[Stored data entries]
◇ ◇ ◇ ◇ ◇ ◇ ◇
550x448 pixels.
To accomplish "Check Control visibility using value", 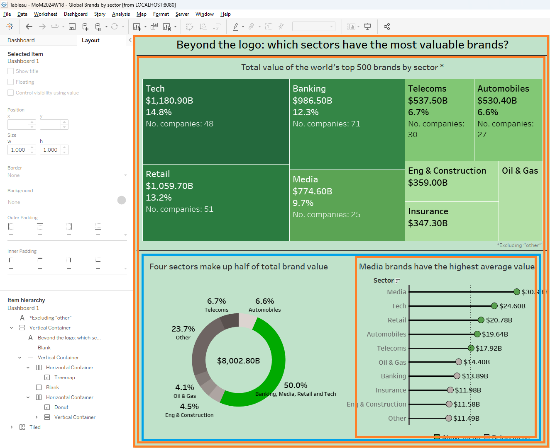I will [11, 93].
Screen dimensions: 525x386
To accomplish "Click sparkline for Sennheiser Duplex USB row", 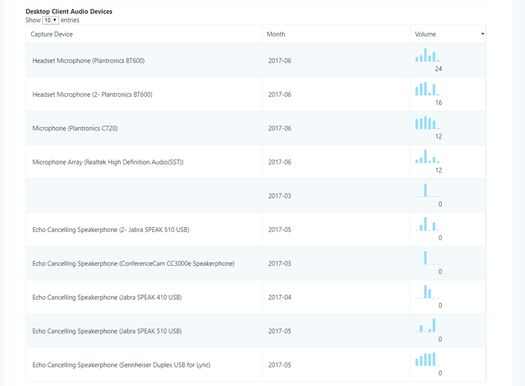I will 427,359.
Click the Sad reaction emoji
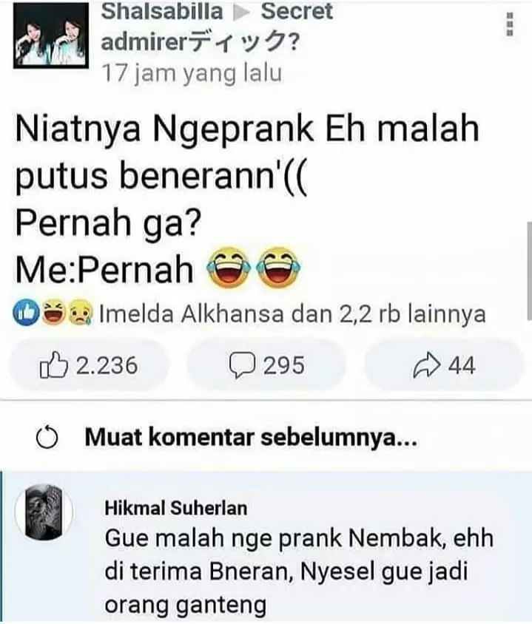The image size is (532, 624). click(x=81, y=313)
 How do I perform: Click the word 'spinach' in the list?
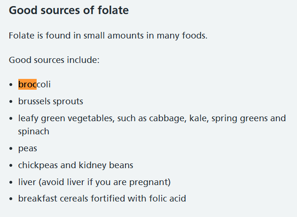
◇ ◇ ◇ ◇ ◇ ◇ ◇
• Exercise objective: Take the records above from the line with "Click the Sad reaction emoji" down to their last line and please copy those lines exactly, without the pictures.

• Response:
Click the Sad reaction emoji
The image size is (532, 624). click(x=81, y=313)
 How do I perform: Click the word 'spinach' in the list?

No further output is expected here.